**RECORDS FOR PROCESSING**
#####
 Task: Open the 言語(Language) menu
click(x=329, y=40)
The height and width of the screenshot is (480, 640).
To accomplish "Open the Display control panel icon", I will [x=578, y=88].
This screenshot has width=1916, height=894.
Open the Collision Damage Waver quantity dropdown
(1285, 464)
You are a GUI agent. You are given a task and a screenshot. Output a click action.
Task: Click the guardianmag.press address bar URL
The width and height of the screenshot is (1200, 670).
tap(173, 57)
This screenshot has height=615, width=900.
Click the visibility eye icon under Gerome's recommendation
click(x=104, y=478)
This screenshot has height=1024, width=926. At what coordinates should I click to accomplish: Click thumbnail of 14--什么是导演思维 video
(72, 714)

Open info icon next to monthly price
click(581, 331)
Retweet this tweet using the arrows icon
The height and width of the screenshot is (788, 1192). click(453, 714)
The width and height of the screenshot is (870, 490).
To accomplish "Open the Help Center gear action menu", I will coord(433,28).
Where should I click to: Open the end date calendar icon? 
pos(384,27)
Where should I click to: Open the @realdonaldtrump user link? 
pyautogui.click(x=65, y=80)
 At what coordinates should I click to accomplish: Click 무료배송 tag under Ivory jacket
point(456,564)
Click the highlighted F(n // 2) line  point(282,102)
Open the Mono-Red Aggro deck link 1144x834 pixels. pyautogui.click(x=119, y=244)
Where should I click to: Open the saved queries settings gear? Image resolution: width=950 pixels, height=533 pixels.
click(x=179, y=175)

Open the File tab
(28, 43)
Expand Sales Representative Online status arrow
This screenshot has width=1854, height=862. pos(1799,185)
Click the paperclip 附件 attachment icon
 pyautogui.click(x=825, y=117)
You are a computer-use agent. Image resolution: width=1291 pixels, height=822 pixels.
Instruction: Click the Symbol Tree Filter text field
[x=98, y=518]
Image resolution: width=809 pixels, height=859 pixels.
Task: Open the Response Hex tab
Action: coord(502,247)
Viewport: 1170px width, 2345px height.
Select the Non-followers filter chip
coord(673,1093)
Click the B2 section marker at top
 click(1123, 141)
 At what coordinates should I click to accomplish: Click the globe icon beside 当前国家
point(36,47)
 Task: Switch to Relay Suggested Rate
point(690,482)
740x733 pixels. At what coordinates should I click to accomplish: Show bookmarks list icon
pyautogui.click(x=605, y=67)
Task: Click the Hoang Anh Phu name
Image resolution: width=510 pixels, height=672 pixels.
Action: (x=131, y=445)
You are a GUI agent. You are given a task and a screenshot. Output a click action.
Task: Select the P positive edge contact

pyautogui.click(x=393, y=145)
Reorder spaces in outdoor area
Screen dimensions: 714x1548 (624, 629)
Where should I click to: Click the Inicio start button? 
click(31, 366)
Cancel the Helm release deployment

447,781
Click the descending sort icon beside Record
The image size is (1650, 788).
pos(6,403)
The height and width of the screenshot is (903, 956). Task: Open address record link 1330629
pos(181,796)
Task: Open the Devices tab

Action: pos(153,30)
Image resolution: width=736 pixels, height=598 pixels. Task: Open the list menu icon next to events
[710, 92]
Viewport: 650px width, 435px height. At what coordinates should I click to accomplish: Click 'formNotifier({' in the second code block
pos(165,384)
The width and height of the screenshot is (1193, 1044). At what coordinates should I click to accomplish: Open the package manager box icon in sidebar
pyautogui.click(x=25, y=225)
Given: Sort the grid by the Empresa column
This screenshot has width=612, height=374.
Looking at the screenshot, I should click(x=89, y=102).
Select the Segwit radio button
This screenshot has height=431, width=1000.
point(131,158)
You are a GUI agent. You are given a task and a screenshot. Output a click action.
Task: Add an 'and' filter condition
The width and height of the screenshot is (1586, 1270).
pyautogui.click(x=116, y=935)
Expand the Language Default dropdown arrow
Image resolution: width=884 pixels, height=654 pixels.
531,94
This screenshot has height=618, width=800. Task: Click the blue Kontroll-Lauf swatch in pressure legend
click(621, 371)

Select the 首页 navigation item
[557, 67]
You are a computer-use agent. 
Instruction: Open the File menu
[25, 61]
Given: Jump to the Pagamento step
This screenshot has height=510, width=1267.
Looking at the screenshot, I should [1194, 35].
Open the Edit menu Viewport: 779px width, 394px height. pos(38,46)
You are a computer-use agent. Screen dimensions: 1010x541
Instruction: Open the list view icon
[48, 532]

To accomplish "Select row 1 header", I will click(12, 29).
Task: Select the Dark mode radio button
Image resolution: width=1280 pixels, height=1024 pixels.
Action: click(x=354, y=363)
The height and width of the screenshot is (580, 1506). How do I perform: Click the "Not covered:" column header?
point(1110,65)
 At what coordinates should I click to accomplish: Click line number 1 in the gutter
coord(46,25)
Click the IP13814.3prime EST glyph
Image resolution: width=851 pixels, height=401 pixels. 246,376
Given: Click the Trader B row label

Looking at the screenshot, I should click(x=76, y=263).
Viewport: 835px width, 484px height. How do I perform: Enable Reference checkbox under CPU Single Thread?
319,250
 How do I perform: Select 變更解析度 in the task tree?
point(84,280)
#####
**TASK STATEMENT**
Could you return all of the entries exactly as they stand?

**RESPONSE AREA**
 Task: Open the 言語(Language) menu
click(x=329, y=40)
The height and width of the screenshot is (480, 640).
To accomplish "Open the Display control panel icon", I will [x=578, y=88].
This screenshot has width=1916, height=894.
Open the Collision Damage Waver quantity dropdown
(1285, 464)
You are a GUI agent. You are given a task and a screenshot. Output a click action.
Task: Click the guardianmag.press address bar URL
The width and height of the screenshot is (1200, 670).
tap(173, 57)
This screenshot has height=615, width=900.
Click the visibility eye icon under Gerome's recommendation
click(x=104, y=478)
This screenshot has height=1024, width=926. At what coordinates should I click to accomplish: Click thumbnail of 14--什么是导演思维 video
(72, 714)

Open info icon next to monthly price
click(581, 331)
Retweet this tweet using the arrows icon
The height and width of the screenshot is (788, 1192). click(453, 714)
The width and height of the screenshot is (870, 490).
To accomplish "Open the Help Center gear action menu", I will coord(433,28).
Where should I click to: Open the end date calendar icon? 
pos(384,27)
Where should I click to: Open the @realdonaldtrump user link? 
pyautogui.click(x=65, y=80)
 At what coordinates should I click to accomplish: Click 무료배송 tag under Ivory jacket
point(456,564)
Click the highlighted F(n // 2) line  point(282,102)
Open the Mono-Red Aggro deck link 1144x834 pixels. pyautogui.click(x=119, y=244)
Where should I click to: Open the saved queries settings gear? Image resolution: width=950 pixels, height=533 pixels.
click(x=179, y=175)

Open the File tab
(28, 43)
Expand Sales Representative Online status arrow
This screenshot has width=1854, height=862. pos(1799,185)
Click the paperclip 附件 attachment icon
 pyautogui.click(x=825, y=117)
You are a computer-use agent. Image resolution: width=1291 pixels, height=822 pixels.
Instruction: Click the Symbol Tree Filter text field
[x=98, y=518]
Image resolution: width=809 pixels, height=859 pixels.
Task: Open the Response Hex tab
Action: coord(502,247)
Viewport: 1170px width, 2345px height.
Select the Non-followers filter chip
coord(673,1093)
Click the B2 section marker at top
 click(1123, 141)
 At what coordinates should I click to accomplish: Click the globe icon beside 当前国家
point(36,47)
 Task: Switch to Relay Suggested Rate
point(690,482)
740x733 pixels. At what coordinates should I click to accomplish: Show bookmarks list icon
pyautogui.click(x=605, y=67)
Task: Click the Hoang Anh Phu name
Image resolution: width=510 pixels, height=672 pixels.
Action: (x=131, y=445)
You are a GUI agent. You are given a task and a screenshot. Output a click action.
Task: Select the P positive edge contact

pyautogui.click(x=393, y=145)
Reorder spaces in outdoor area
Screen dimensions: 714x1548 (624, 629)
Where should I click to: Click the Inicio start button? 
click(31, 366)
Cancel the Helm release deployment

447,781
Click the descending sort icon beside Record
The image size is (1650, 788).
pos(6,403)
The height and width of the screenshot is (903, 956). Task: Open address record link 1330629
pos(181,796)
Task: Open the Devices tab

Action: pos(153,30)
Image resolution: width=736 pixels, height=598 pixels. Task: Open the list menu icon next to events
[710, 92]
Viewport: 650px width, 435px height. At what coordinates should I click to accomplish: Click 'formNotifier({' in the second code block
pos(165,384)
The width and height of the screenshot is (1193, 1044). At what coordinates should I click to accomplish: Open the package manager box icon in sidebar
pyautogui.click(x=25, y=225)
Given: Sort the grid by the Empresa column
This screenshot has width=612, height=374.
Looking at the screenshot, I should click(x=89, y=102).
Select the Segwit radio button
This screenshot has height=431, width=1000.
point(131,158)
You are a GUI agent. You are given a task and a screenshot. Output a click action.
Task: Add an 'and' filter condition
The width and height of the screenshot is (1586, 1270).
pyautogui.click(x=116, y=935)
Expand the Language Default dropdown arrow
Image resolution: width=884 pixels, height=654 pixels.
531,94
This screenshot has height=618, width=800. Task: Click the blue Kontroll-Lauf swatch in pressure legend
click(621, 371)

Select the 首页 navigation item
[557, 67]
You are a computer-use agent. 
Instruction: Open the File menu
[25, 61]
Given: Jump to the Pagamento step
This screenshot has height=510, width=1267.
Looking at the screenshot, I should [1194, 35].
Open the Edit menu Viewport: 779px width, 394px height. pos(38,46)
You are a computer-use agent. Screen dimensions: 1010x541
Instruction: Open the list view icon
[48, 532]

To accomplish "Select row 1 header", I will click(12, 29).
Task: Select the Dark mode radio button
Image resolution: width=1280 pixels, height=1024 pixels.
Action: click(x=354, y=363)
The height and width of the screenshot is (580, 1506). How do I perform: Click the "Not covered:" column header?
point(1110,65)
 At what coordinates should I click to accomplish: Click line number 1 in the gutter
coord(46,25)
Click the IP13814.3prime EST glyph
Image resolution: width=851 pixels, height=401 pixels. 246,376
Given: Click the Trader B row label

Looking at the screenshot, I should click(x=76, y=263).
Viewport: 835px width, 484px height. How do I perform: Enable Reference checkbox under CPU Single Thread?
319,250
 How do I perform: Select 變更解析度 in the task tree?
point(84,280)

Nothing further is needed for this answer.